AI Demands New Network Capabilities
Artificial Intelligence (AI) is driving the need for high-performance distributed computing and high-speed distributed storage using Solid-State Drives (SSDs). The traffic model for efficient AI training requires very high network throughput, and storage networks based on Non-Volatile Memory Express (NVMe) or Solid State Device drives (SSDs) add a low-latency requirement for the network.
Thus, new applications and IT infrastructure are placing new demands on networks. Fortunately, solutions are available to meet these demands with reliable ultra-high throughput. Innovative technologies such as Remote Direct Memory Access (RDMA), real-time scheduling, and dynamic congestion control deliver low latency and zero packet loss on the network — exactly the performance required by AI applications.
AI uses techniques such Machine Learning (ML) in which cloud-computing infrastructures are fed huge amounts of data to find patterns, create models, solve problems, and answer questions. The resulting AI systems have widespread application in agriculture, financial markets, manufacturing, healthcare, retail, and other industries. For example, AI can be used to answer natural-language questions or implement image-recognition systems in self-driving cars. These systems have high throughput requirements that need to be supported by networks. The same is true for technologies such as Virtual Reality (VR) and Augmented Reality (AR), which typically interact with data in the cloud and require support from high-performance backend systems.
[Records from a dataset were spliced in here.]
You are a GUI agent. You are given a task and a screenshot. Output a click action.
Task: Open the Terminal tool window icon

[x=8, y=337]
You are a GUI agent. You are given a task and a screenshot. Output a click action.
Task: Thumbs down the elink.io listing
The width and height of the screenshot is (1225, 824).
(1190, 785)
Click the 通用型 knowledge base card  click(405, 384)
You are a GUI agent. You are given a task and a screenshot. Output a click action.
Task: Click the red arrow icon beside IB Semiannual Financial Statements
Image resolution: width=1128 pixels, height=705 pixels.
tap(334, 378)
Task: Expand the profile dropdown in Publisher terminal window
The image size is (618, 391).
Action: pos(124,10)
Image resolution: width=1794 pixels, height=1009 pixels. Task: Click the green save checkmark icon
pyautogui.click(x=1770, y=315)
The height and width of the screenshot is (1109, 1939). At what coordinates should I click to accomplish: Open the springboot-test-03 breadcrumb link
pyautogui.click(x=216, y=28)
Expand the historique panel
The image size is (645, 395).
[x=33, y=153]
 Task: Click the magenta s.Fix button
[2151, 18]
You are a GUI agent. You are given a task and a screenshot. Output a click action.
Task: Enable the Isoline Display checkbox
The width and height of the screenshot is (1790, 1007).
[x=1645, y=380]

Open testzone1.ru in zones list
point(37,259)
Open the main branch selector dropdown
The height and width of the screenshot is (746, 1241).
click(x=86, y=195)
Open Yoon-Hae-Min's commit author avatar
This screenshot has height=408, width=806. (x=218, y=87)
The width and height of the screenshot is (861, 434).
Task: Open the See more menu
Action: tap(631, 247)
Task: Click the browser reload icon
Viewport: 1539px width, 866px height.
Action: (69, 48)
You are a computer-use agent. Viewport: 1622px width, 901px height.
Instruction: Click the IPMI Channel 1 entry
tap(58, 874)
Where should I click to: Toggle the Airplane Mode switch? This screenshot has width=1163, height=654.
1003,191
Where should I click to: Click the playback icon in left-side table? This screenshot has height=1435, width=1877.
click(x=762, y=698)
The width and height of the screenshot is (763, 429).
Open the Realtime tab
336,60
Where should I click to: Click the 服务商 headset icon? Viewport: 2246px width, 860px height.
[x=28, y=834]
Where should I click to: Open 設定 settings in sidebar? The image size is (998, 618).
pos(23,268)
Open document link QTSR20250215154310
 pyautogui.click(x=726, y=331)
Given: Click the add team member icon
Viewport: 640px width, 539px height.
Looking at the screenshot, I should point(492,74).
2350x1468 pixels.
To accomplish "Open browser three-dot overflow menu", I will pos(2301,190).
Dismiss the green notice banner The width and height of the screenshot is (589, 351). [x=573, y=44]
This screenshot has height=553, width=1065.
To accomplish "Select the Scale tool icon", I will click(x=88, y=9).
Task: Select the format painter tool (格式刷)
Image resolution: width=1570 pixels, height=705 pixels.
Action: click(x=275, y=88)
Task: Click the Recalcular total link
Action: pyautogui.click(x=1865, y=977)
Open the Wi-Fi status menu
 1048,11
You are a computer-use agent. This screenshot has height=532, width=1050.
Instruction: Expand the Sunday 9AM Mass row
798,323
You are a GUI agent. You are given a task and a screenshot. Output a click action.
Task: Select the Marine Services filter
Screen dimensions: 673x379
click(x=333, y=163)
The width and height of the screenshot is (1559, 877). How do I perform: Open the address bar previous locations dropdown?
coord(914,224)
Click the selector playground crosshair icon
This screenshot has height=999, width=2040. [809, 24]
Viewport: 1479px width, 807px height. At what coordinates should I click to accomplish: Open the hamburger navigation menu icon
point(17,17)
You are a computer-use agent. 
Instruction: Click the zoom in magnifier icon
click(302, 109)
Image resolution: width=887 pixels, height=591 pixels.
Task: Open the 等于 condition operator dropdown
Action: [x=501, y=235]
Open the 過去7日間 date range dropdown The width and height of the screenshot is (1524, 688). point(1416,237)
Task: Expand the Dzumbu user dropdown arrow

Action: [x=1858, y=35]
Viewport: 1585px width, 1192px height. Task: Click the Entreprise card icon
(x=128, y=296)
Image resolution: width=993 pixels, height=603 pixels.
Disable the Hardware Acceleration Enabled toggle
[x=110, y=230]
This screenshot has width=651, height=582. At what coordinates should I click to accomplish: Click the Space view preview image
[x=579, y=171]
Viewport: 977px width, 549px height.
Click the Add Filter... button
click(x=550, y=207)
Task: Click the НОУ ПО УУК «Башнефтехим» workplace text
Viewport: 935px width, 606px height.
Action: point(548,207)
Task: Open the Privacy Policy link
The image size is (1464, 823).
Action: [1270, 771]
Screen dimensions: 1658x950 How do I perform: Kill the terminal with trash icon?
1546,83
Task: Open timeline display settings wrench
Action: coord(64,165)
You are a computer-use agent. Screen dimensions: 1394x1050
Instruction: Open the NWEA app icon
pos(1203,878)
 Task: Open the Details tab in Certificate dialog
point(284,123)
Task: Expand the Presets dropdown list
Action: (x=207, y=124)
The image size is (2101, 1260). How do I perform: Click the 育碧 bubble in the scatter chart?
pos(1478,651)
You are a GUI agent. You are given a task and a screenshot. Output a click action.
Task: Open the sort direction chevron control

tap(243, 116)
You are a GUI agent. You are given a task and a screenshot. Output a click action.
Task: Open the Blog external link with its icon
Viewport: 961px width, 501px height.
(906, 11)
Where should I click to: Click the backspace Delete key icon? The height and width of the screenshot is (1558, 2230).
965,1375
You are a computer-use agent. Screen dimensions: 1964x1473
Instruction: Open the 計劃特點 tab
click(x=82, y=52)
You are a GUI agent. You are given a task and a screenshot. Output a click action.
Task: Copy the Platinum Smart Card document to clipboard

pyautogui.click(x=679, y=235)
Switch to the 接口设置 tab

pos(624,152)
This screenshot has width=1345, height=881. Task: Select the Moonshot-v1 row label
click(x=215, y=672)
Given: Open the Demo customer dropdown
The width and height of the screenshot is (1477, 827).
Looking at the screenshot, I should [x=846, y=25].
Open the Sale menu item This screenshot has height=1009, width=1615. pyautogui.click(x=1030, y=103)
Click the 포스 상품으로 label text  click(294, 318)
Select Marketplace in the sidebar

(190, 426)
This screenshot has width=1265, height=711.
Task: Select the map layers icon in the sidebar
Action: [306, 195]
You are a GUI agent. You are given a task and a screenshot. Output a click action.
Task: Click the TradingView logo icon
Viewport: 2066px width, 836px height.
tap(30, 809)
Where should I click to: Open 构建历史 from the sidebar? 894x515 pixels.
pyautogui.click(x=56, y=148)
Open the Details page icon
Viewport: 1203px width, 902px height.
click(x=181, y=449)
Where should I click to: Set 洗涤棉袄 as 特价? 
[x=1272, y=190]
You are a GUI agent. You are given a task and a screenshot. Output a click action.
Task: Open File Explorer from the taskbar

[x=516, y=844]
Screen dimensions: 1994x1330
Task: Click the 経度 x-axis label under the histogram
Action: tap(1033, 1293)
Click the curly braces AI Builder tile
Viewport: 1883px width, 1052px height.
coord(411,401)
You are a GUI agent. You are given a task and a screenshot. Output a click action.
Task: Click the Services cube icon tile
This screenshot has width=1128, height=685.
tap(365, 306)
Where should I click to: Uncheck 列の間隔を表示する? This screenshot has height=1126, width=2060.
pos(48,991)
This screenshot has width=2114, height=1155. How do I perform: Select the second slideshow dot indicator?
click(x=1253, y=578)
For high-performance applications such as AI, the key measures of network performance are throughput, latency, and congestion. Throughput is the total capacity of the network to quickly transfer large volumes of data. Latency is the sum of delays in the network. Congestion occurs when traffic overwhelms parts of the network. One factor that can impact throughput dramatically is packet loss. The loss of data in transit across the network can have a range of impact from simple performance degradation, for example when higher level applications need to retransmit data that is lost to continue, or severe causing complete failure or corruption, which is possible when the higher level application is not written to support loss and can’t recover in order to continue. In order to mitigate this, ideally the network should provide the option of completely lossless transport capabilities, able to signal and mitigate congestion while managing queueing, so that data is never lost.
Network Requirements for AI
Many experts believe that data requirements for networks and computing systems will continue to skyrocket, fueled by the proliferation of data generated by sensors and other Internet of Things (IoT) devices, supplied through Application Programming Interfaces (APIs), and moved in and out of high-performance distributed storage. All of this data can fuel AI programs for many purposes, but only if the networking and computing infrastructure can handle this large amount of data.
IT managers already see system slowdowns due to data overloads, and the problem will only increase as AI and other new applications impose greater demands. AI systems in the cloud can process much of this data and transaction load. The real challenge is connecting computing resources inside the cloud. These resources and distributed AI applications interact using networks in a data center. The amount of data exchanged between data center servers is extremely high. This traffic inside the data center transferred between systems, known as “East-West” network traffic, can be as much as 50 times the amount of the traffic exchanged outside the data center.
Most network solutions have focused largely on reducing static latency, the latency incurred by the forwarding of the network device, when in fact it is the dynamic latency that has been proven to impact applications more seriously. In addition, most existing congestion management systems in other existing network platforms tends to be relatively static. Unfortunately, the highly varied types of traffic on today’s networks makes congestion a complex, dynamic process that static methods fail to handle adequately. Legacy networking technologies such as InfiniBand and conventional converged Ethernet are no longer the only solutions to support applications such as AI and are, in fact, no longer optimal choices. Emerging technologies such as RoCE and dynamic congestion control combined with intelligent scheduling and real-time monitoring offer much more cost-effective ways to build large, low-latency, lossless Ethernet data centers that provide full performance monitoring. A solution integrates these technologies into a practical solution that enterprises can deploy today to dramatically improve performance while minimizing costs.